Je m’explique. Lorsque l’on étudie l’Encyclopédie, la plus célèbre, celle qui a été rédigée notamment par Voltaire, Diderot, Rousseau et D’Alembert, vers le milieu du 18e siècle, et dont les idées ont eu une si grande influence sur les chefs de nos guerres d’indépendance, on s’aperçoit que le concept d’indépendance n’y a encore qu’une valeur purement philosophique : il y est question de l’indépendance de l’homme face à Dieu, face à la monarchie ; on y parle de libre arbitre, de liberté individuelle, mais pas d’indépendance politique. Or, ce que réclamaient les Noirs de Haïti précurseurs en cela de toutes nos guerres d’indépendance c’était bien l’indépendance politique, l’émancipation totale.
D’aucuns pourraient faire valoir qu’en 1791, date du Serment de Bois Caïman, il y avait longtemps que les Etats-Unis étaient indépendants. Certes, mais n’oublions pas que lorsque les treize colonies nord américaines s’émancipèrent et devinrent indépendantes de la couronne britannique, leur structure ne subit aucun changement, qu’il s’agisse de la propriété foncière, du commerce, etc. Personne n’imaginait, par exemple, qu’il pouvait y avoir une émancipation des esclaves. Il fallut attendre pour cela la guerre de Sécession. Autrement dit, aux Etats-Unis, l’indépendance n’a en rien modifié les structures internes
Il n’en alla pas de même en Amérique Latine. A partir des soulèvements de Haïti, très vite suivis par les guerres d’indépendance et la victoire finale d’Ayacucho en 1824, les structures de la société et de la vie quotidienne furent bouleversées par l’apparition, sur le devant de la scène historique, d’un personnage dont l’existence n’avait jusqu’alors pas compté sur le plan politique : le créole.

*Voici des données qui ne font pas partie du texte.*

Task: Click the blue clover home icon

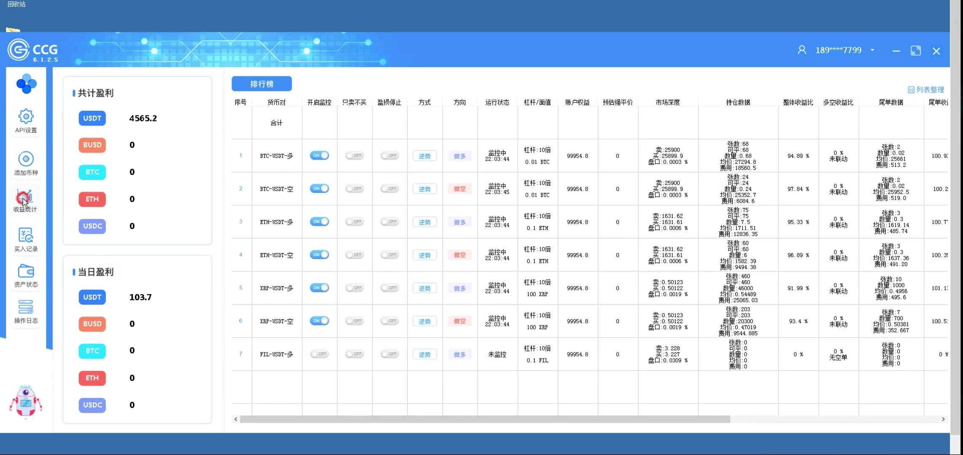Action: [26, 84]

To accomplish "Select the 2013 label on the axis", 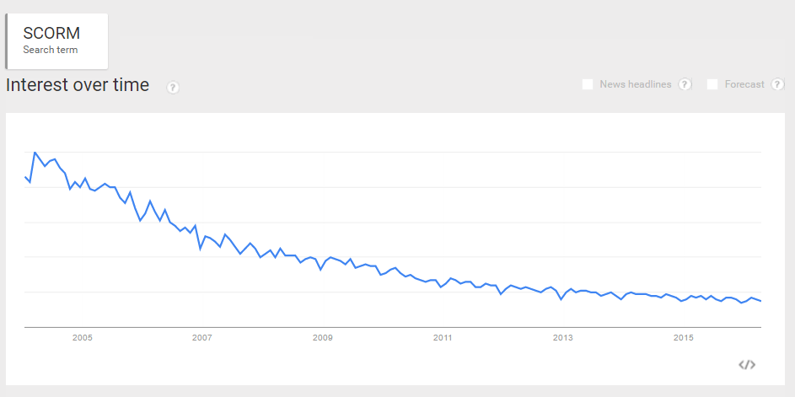I will click(x=562, y=338).
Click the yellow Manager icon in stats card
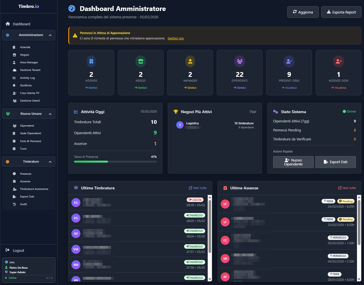This screenshot has height=285, width=364. (190, 61)
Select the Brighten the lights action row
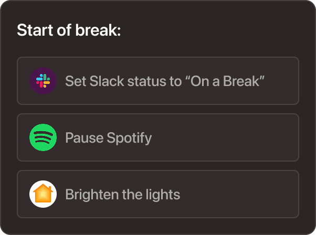Image resolution: width=316 pixels, height=235 pixels. coord(158,194)
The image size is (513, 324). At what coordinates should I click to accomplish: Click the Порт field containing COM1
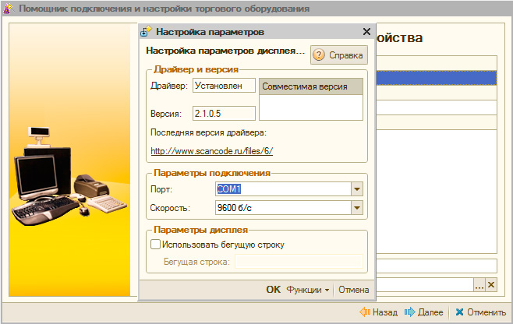[x=281, y=189]
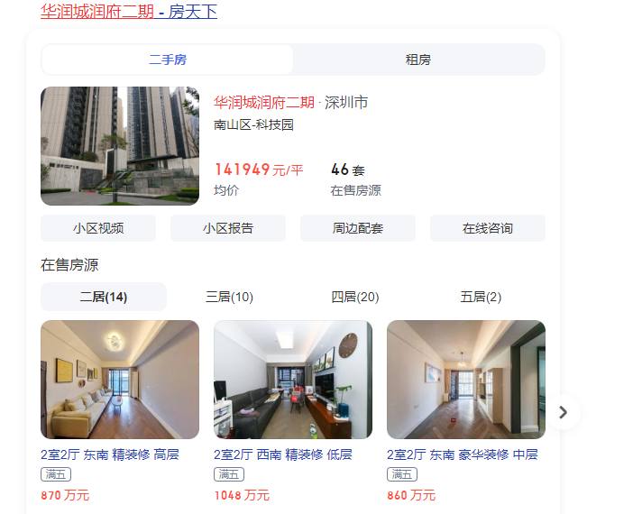The width and height of the screenshot is (633, 514).
Task: Click the 周边配套 button
Action: pyautogui.click(x=358, y=228)
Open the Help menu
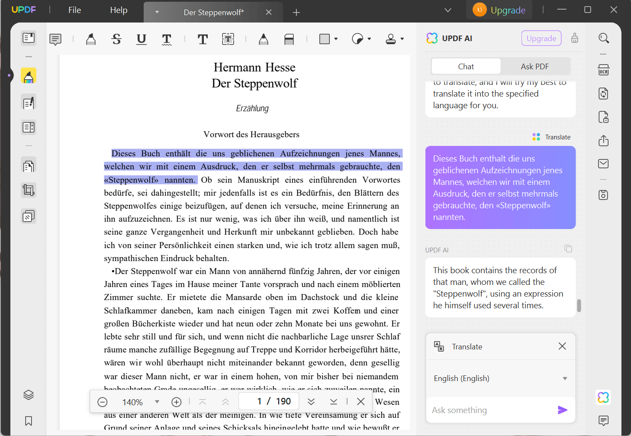Image resolution: width=631 pixels, height=436 pixels. click(119, 10)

Qui était-il ce créole ? Ce terme, qui apparaît dans des documents américains à partir des années quinze cent soixante, désigne, grosso modo, un homme né dans le Nouveau Monde, qu’il soit métis d’Espagnol et d’Indien, métis d’Espagnol et de Noir, ou tout simplement Indien ou Noir né en Amérique, mais vivant en communauté avec les colonisateurs. Ces créoles se sentaient lésés. Dans sa “Lettre de la Jamaïque”, l’un des documents les plus précieux que nous possédions sur l’histoire de l’Amérique, Simon Bolivar, le libertador, parle de leur condition avant les guerres d’indépendance : “Nous n’étions jamais ni vice-rois, ni gouverneurs, sauf cas vraiment extraordinaires, ni diplomates ; nous étions rarement évêques ou archevêques ; nous n’étions militaires qu’à des postes subalternes et nobles que sans privilèges véritables. Enfin, nous n’étions ni magistrats, ni financiers et presque jamais commerçants”.
L’histoire de l’Amérique tout entière présente une caractéristique très importante : elle ne se développe qu’en fonction de la lutte des classes. À la différence des Européens, nous n’avons connu ni guerres de succession, ni guerres féodales, ni ‘guerres de religion au sens strict. Notre lutte constante, qui a duré plusieurs siècles, a d’abord été celle des conquérants contre les classes autochtones, qu’ils ont dominées et opprimées.
Ce fut ensuite celle des colonisateurs contre les conquérants : arrivés plus tard, les colonisateurs tentèrent de créer une oligarchie, d’exercer leur autorité ; ils réussirent d’ailleurs à détruire la classe des conquérants qui, presque tous, moururent misérables, assassinés ou exilés. Ce fut enfin la lutte du créole contre le colonisateur, devenu l’aristocrate, l’oligarque. Avec les guerres d’indépendance, ce sont les fils de l’Amérique qui se soulèvent contre l’Espagnol. Mais le créole vainqueur va créer une nouvelle oligarchie que devront combattre l’esclave, le dépossédé, et une classe naissante qui comprend presque toute l’intelligentsia (intellectuels, écrivains, ” professeurs, maîtres d’école, etc.), admirable classe moyenne qui va se développer durant tout le 19e siècle jusqu’à aujourd’hui.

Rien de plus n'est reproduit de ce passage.